* [GOAL OF THE EXERCISE] Duplicate the lines below word for word, starting with the line containing "Task: Click the vertical" and going on through the line containing "Action: click(232, 77)", both included.

╭─ DATASET

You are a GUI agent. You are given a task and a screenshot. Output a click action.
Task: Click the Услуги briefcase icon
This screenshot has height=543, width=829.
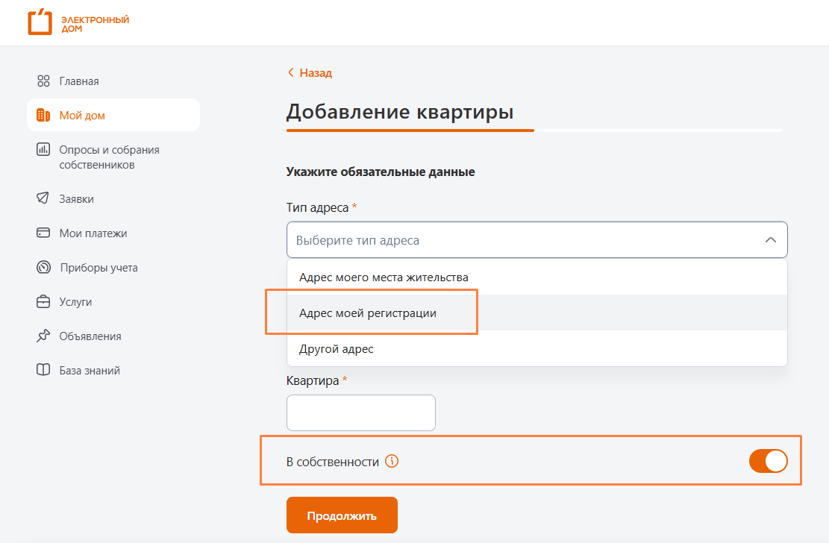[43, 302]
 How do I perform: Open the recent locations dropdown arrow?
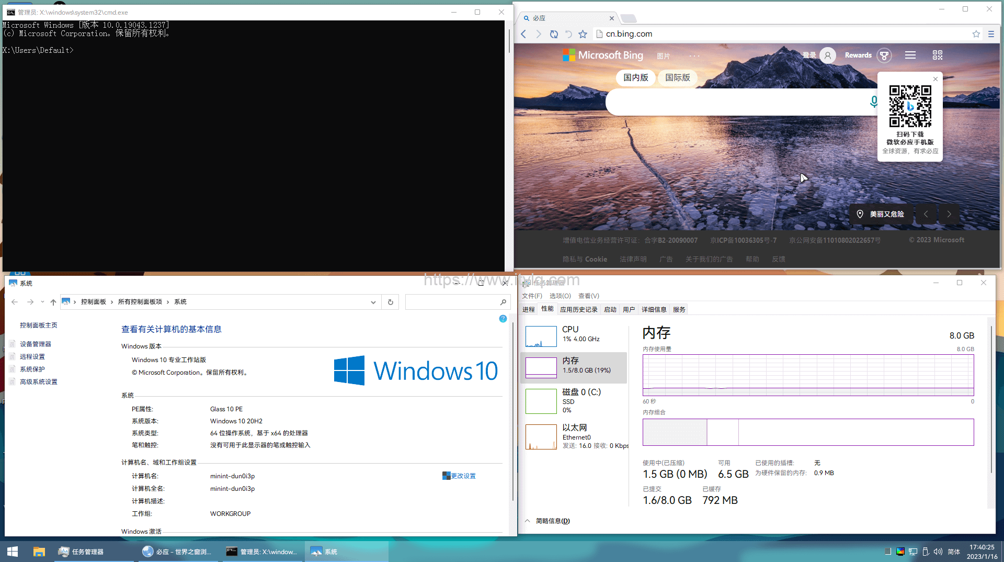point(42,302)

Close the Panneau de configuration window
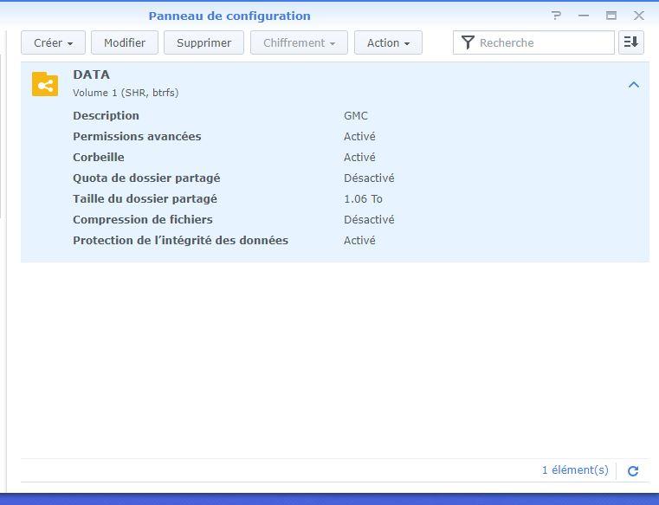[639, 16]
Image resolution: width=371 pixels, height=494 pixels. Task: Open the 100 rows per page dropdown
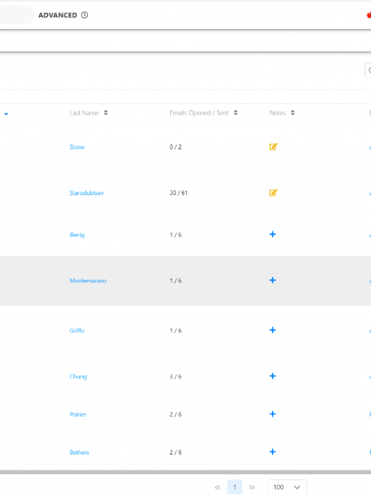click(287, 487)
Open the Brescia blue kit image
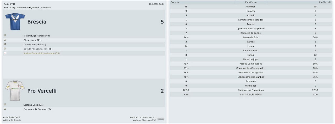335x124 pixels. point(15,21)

╰─
╭─ DATASET

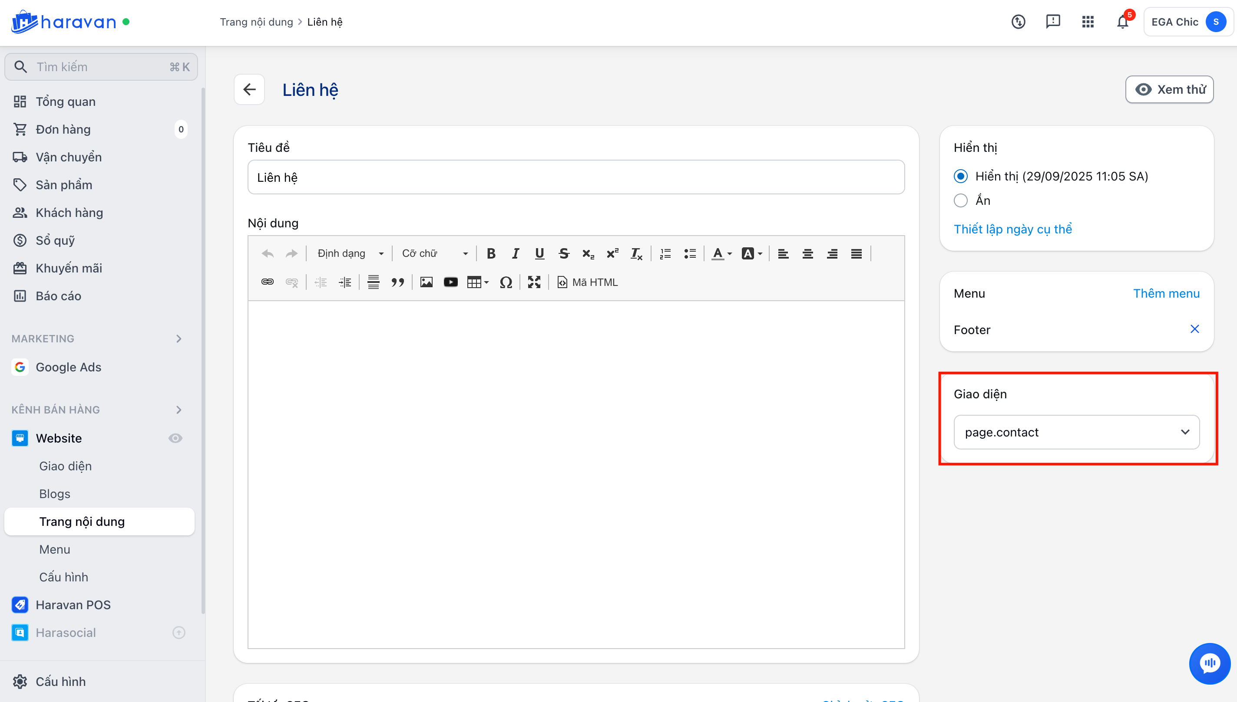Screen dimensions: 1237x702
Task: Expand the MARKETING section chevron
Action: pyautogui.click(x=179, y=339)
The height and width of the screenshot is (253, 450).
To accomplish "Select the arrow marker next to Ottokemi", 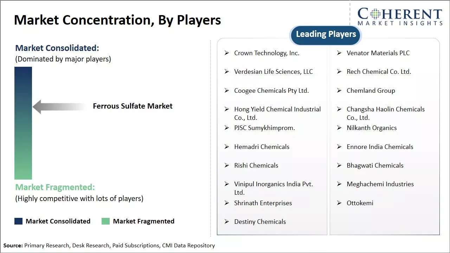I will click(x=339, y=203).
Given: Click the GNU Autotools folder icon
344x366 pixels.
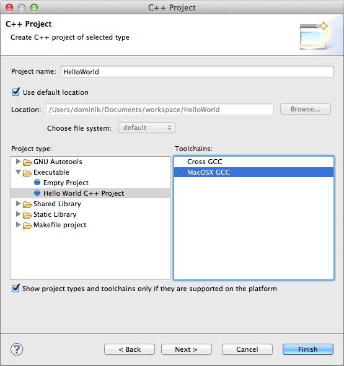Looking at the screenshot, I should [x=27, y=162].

╰─
╭─ DATASET

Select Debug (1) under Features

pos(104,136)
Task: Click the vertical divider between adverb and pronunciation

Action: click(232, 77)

╰─

* [RESPONSE]
Task: Click the vertical divider between adverb and pronunciation

Action: click(232, 77)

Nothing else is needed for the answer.